#### Alıştırma görevi 1
Siber Güvenlik Kanunu Teklifi konuşmasına göre 8 Mart mitinglerinde ve feminist gece yürüyüşünde kadınlar kimlerle karşılaştı?
#### Alıştırma görevi 2
Siber Güvenlik Kanunu Teklifi konuşmasındaki "İktidarın polisleriyle karşılaştılar, birçoğu gözaltına alındı." cümlesini İngilizceye çevirin.
#### Alıştırma görevi 3
Siber Güvenlik Kanunu Teklifi konuşmasını son cümlesinden itibaren aynı üslupla devam ettirin.

#### Sayfa alıntısı
┌──

| Konu: | Siber Güvenlik Kanunu Teklifi münasebetiyle |
| Yasama Yılı: | 3 |
| Birleşim: | 65 |
| Tarih: | 12.03.2025 |
ÖZGÜL SAKİ (İstanbul) - Teşekkürler Sayın Başkan.
Değerli milletvekilleri, Siber Güvenlik Kanunu Teklifi'ni konuşuyoruz ve buna benzer kanun tekliflerine, içinde "güvenlik" geçen -millî güvenlik, ailenin güvenliği, siber güvenlik- tüm kanun tekliflerinin ayrıntılarına baktığınızda aynen bu teklifte olduğu gibi, tüm toplumun güvensizliği uğruna "AKP'nin iktidarının güvenliğini muhalefeti bastırarak nasıl ilelebet sağlayabilirim?" yasa teklifi bu da. Tüm anlamıyla basın-yayın kuruluşlarını, bağımsız kuruluşları ve bu kanalla tüm toplumu zapturapt altına alarak tek elde toplama kanun tekliflerinden bir tanesi. Oysa güvende olmayan kimler? İktidarın ilelebet kendi iktidarını güvence altına alma adına bize getirdiği, Cumhurbaşkanlığı ofisinde hazırlanan, tek kişinin inisiyatifiyle hazırlanan bu kanun teklifleri altında mesela işçiler güvende değil, çocuklar güvende değil, istismara uğruyorlar; göçmenler güvende değil, kadınlar güvende değil, LGBTİ+'lar güvende değil; tüm demokratik haklar, tüm bireysel özgürlükler zapturapt altına alınıyor. Neden? AKP, hem dış politikasında hem ekonomi politikasında o bütün öz güvenli adımlarının bataklığına saplandığı için. Şimdi kendi iktidarını güvence altına almak için tek yaptığı tüm toplumu zapturapt altına almak. Ve burada, bu "güvenlik toplumu" denilen toplumda kadınların güvenliği tam hedefte.
Birkaç gün önce 8 Marttı. 8 Martta, 8 Mart mitinglerinde, feminist gece yürüyüşünde on binlerce kadın dediler ki: "Eşit, özgür, güvenli bir toplumda yaşamak istiyoruz." İktidarın polisleriyle karşılaştılar, birçoğu gözaltına alındı.

└──

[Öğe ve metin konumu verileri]
┌──

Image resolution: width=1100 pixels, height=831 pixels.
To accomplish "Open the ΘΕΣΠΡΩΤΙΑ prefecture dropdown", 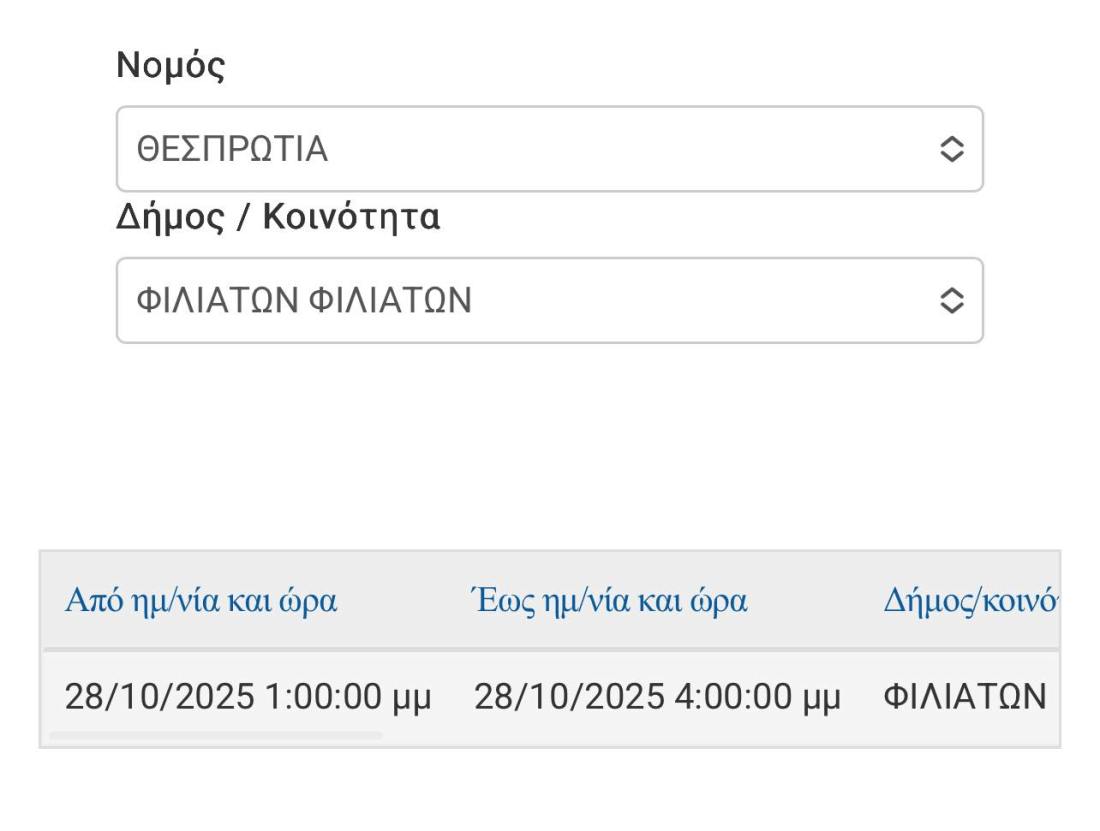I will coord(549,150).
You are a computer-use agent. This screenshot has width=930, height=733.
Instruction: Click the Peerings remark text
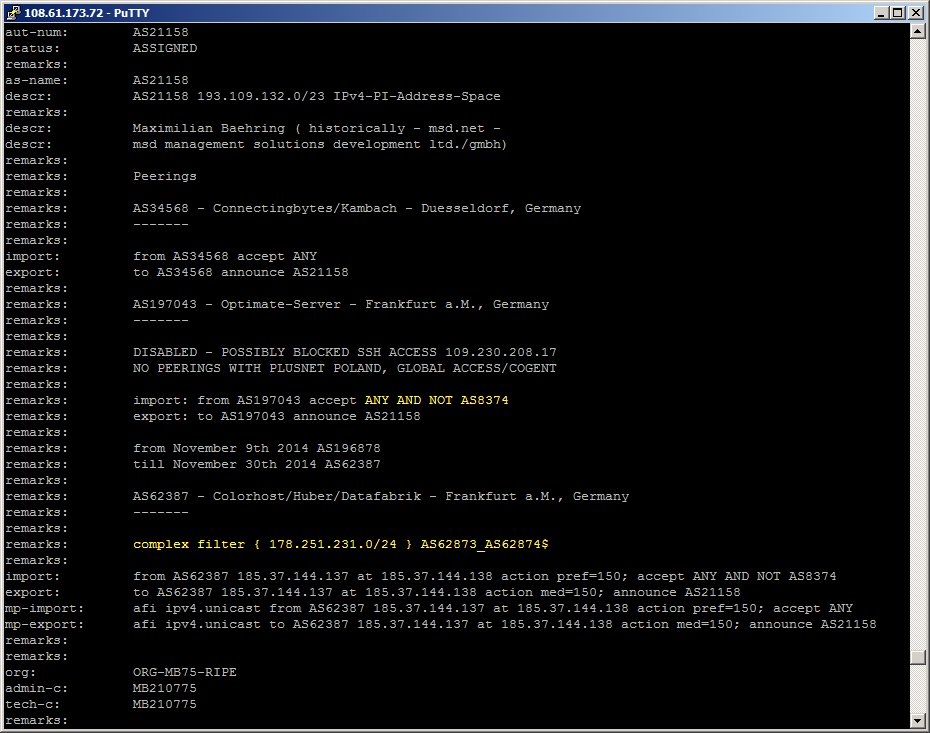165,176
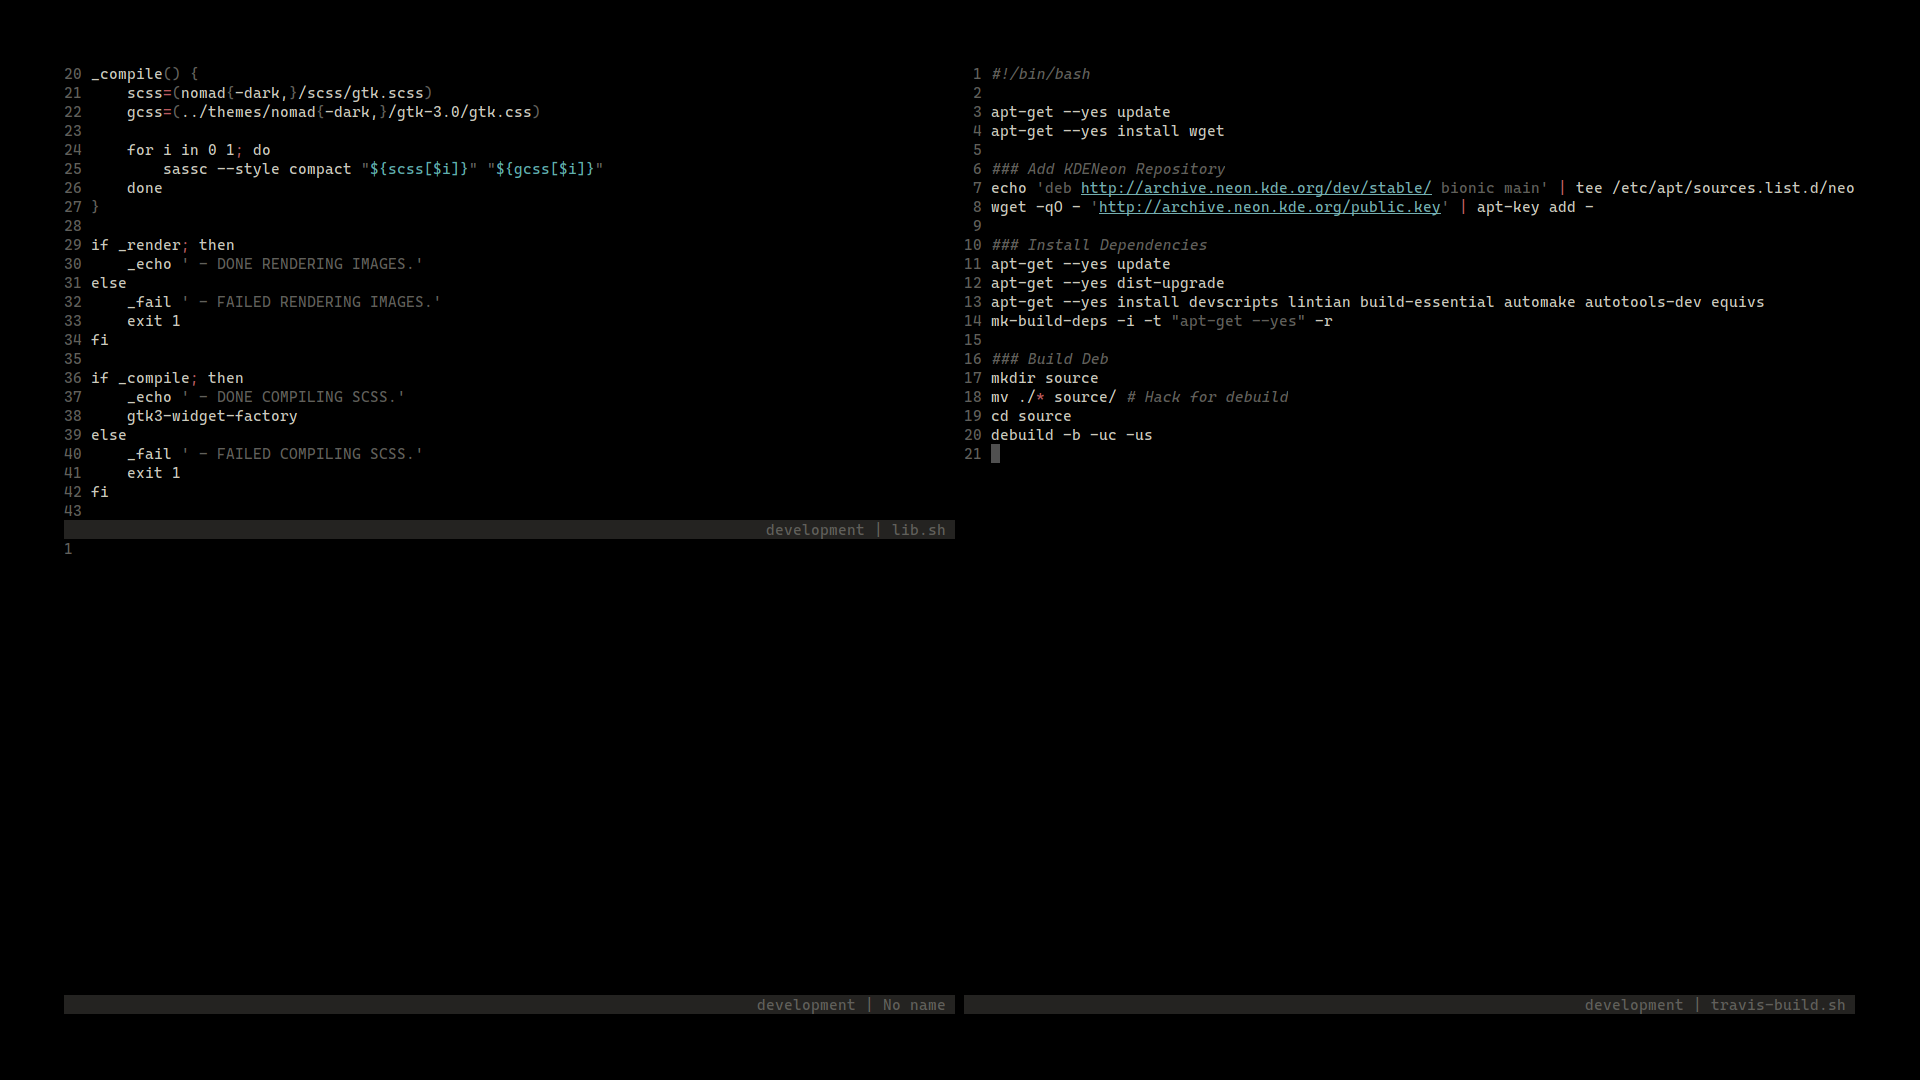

└──

#### Görev yanıtı 1
İktidarın polisleriyle karşılaştılar.

#### Görev yanıtı 2
They were met by the government's police, and many of them were detained.

#### Görev yanıtı 3
EĞİTİM SEN -benim de örgütüm, uzun süre EĞİTİM SEN'li olarak ben mücadele ettim- toplumsal cinsiyet eşitliği dersini on yıldır 8 Marttan sonraki ilk derslerde işliyor. Bu yıl bu, suç kabul edildi ve İstanbul'da bir öğretmen arkadaşımız toplumsal cinsiyet eşitliği istediği için açığa alındı. Dolayısıyla bu toplumda öğretmenler de güvende değil.
Halkların Demokratik Kongresi operasyonuyla arkadaşlarımızın bir kısmı şu anda Silivri'de, kadın arkadaşlarımız Bakırköy'de; onlar da güvende değil. Oysa biz diyoruz ki eşit, özgür, güvende yaşamak isteyen tüm toplumsal kesimlerin demokrasiye, özgürlüğe, barışa ihtiyacı var ve bunu derken bunun tüm toplumsal kesimlerle birlikte inşa edilebileceğini söylüyoruz.
Ama bakın, ben size yine hazırlıksız yakalanmayalım diye bir şeyi söylemek istiyorum: Dördüncü Yargı Paketi Strateji Belgesi vardı. O belgeye dayandırılarak -yine basında yer aldı- yeni bir taslak hazırlanıyor; hangi dehlizlerde hazırlandığını bilmiyoruz hâlâ, Komisyona bile gelmediğini biliyoruz. 103 sayfalık Türk Ceza Kanunu ve Medeni Kanunu üzerinde değişiklik teklifi ve bu teklif gerçekten şu ana kadar olanlara rahmet okutacak bir teklif. Bu teklif yasalaşırsa... Onun için, bu teklifle ilgili tüm muhalefete, tüm toplumsal kesimlere sesleniyorum: Bunun geri çekilmesi için elimizden gelen her şeyi yapmalıyız.
Bakın, o teklifte ne diyor? Artık 2911 sayılı Yasa cezaya yani hapis yatmaya sebebiyet veren bir şey değildi, onu değiştiriyorlar. Artık 2911 yani işçiler sokağa çıktı, oturma eylemi yaptı, cezaevine; "İşçiler trafiği aksattı." denilerek cezaevine... Tüm cezalar sürekli artırılıyor. Türk Ceza Kanunu'nda bütün örgütlenme, basın özgürlüğü bu yasa teklifiyle zapturapt altına alınıyor; sonra Medeni Kanun'da... Uzun süredir AKP iktidarı kendi iç tahkimatını güçlendirmek için yeni düşmanlar arıyor. Öncelikle "Aile değil, kadınız, özgürlük istiyoruz." diyen kadınları hedef tahtasına koyuyor; sonra "Varoluşumuz yargılanamaz." diyen LGBTİ+'ları hedef tahtasına koyuyor.
(Mikrofon otomatik cihaz tarafından kapatıldı)
BAŞKAN - Sayın Saki, lütfen tamamlayın.
ÖZGÜL SAKİ (Devamla) - Tamamlıyorum.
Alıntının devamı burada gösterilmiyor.